All I am suggesting is that you don't make the same error they do in thinking that you have the final word on what is reality. It's a mentality that does see beyond itself and causes its own rigid set of beliefs. "They are contrary to reality". Who or what is defining what that is for you? The correct answer is, your system of beliefs. Yes, science gives up much more factual data, but how we form and shape our understanding of what that data means, is a perceptual reality. It may be based upon factual data, but it is still perceptual, or a matter of what we imagine and believe that makes it "reality" to us.
This is difficult for people to understand about their own views. We naturally don't think to look at the eyes we are looking at the world through, as very much a part of what defines what we are seeing.
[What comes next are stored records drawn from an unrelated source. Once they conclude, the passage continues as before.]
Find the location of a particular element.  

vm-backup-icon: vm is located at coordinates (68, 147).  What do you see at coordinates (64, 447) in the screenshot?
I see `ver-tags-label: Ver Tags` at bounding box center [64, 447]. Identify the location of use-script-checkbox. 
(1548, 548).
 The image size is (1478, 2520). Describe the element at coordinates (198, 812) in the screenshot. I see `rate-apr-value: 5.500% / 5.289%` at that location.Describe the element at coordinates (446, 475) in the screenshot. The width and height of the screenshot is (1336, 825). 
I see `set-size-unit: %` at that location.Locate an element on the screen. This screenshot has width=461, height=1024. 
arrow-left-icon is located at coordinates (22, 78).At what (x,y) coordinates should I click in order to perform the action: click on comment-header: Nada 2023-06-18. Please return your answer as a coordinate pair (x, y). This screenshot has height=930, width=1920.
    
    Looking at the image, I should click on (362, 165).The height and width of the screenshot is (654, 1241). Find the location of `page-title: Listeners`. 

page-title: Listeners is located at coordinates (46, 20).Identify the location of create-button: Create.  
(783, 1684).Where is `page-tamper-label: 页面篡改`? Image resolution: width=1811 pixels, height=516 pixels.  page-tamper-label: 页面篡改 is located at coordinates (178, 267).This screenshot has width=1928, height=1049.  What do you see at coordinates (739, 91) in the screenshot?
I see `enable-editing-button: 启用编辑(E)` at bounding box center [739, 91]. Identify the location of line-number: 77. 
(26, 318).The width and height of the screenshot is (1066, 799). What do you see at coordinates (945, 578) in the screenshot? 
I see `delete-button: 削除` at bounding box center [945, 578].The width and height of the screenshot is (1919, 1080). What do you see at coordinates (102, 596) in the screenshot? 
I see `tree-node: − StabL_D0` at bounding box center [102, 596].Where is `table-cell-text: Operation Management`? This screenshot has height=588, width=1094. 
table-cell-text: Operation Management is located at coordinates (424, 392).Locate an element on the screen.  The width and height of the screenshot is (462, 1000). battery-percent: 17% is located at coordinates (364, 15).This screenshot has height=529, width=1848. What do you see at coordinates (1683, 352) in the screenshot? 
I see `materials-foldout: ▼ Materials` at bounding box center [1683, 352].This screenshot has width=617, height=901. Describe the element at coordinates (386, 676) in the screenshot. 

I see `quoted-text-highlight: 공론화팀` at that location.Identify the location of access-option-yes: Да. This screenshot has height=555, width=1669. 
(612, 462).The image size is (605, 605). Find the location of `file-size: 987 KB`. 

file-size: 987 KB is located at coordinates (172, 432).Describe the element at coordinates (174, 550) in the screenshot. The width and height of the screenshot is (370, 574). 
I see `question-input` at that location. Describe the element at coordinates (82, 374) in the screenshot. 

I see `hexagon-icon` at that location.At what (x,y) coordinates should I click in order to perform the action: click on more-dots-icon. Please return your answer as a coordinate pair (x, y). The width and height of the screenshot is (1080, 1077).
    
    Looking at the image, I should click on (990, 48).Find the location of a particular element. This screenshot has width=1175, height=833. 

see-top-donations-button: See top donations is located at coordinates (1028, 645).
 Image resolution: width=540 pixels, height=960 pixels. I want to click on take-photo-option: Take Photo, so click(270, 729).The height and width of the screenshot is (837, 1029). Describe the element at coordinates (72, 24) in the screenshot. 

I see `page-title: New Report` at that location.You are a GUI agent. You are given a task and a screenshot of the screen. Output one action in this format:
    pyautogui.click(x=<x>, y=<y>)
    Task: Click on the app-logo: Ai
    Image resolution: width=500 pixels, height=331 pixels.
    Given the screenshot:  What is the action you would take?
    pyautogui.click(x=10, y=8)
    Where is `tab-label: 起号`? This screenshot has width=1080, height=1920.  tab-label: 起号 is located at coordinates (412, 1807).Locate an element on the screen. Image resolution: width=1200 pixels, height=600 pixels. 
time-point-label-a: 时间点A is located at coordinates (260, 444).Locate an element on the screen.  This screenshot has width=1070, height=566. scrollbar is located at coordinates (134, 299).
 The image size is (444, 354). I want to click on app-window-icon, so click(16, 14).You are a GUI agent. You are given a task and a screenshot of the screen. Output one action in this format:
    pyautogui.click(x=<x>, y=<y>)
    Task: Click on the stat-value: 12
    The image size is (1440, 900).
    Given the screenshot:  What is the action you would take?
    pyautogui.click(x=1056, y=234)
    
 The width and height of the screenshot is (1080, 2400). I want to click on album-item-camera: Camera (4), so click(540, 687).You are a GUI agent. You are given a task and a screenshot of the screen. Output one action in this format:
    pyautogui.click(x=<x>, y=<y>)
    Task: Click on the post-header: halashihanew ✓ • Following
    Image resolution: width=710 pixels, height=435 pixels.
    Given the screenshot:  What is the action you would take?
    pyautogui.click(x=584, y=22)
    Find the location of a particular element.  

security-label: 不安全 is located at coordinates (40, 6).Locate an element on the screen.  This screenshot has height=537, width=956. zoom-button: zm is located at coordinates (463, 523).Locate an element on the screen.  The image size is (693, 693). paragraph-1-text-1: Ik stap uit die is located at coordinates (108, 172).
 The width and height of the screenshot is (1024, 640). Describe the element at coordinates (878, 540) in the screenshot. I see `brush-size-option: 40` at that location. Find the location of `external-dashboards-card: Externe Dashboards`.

Who we are, is as much if not far more, than what is outside of us responsible for defining we call reality.
But is heaven and hell reality? To those who say it is what reality are we realy talking about? It's not factual.
Well there you go. Yes, if the reality we are talking about is lived experience, then that is factual reality. It really, really happens to us. So when we use words like heaven and hell, those are linguistic pointers that describe states or conditions of lived experience. Even if someone, like a child, needs to imagine them as literally places because they developmentally still think in concrete terms and are unable to think in abstractions, such as "heaven is a lived experience inside of us", that does not invalidate the use of these words as metaphors to describe something quite real.
We use these terms all the time as metaphor. "It was a living hell going through that with him!". "I am in heaven our here in the mountains". This is not difficult. So these states, or internal, subjective experiences, are really, real reality. They are what reality is for us. Reality to us as humans is what we live, not conceptualize. And if someone is torn apart inside, emotionally, psychologically, socially, and spiritually, they are "in hell".
Metaphors. Metaphors point to reality, beyond the concrete literal, object, material, physicalist reality. Reality is more than rocks.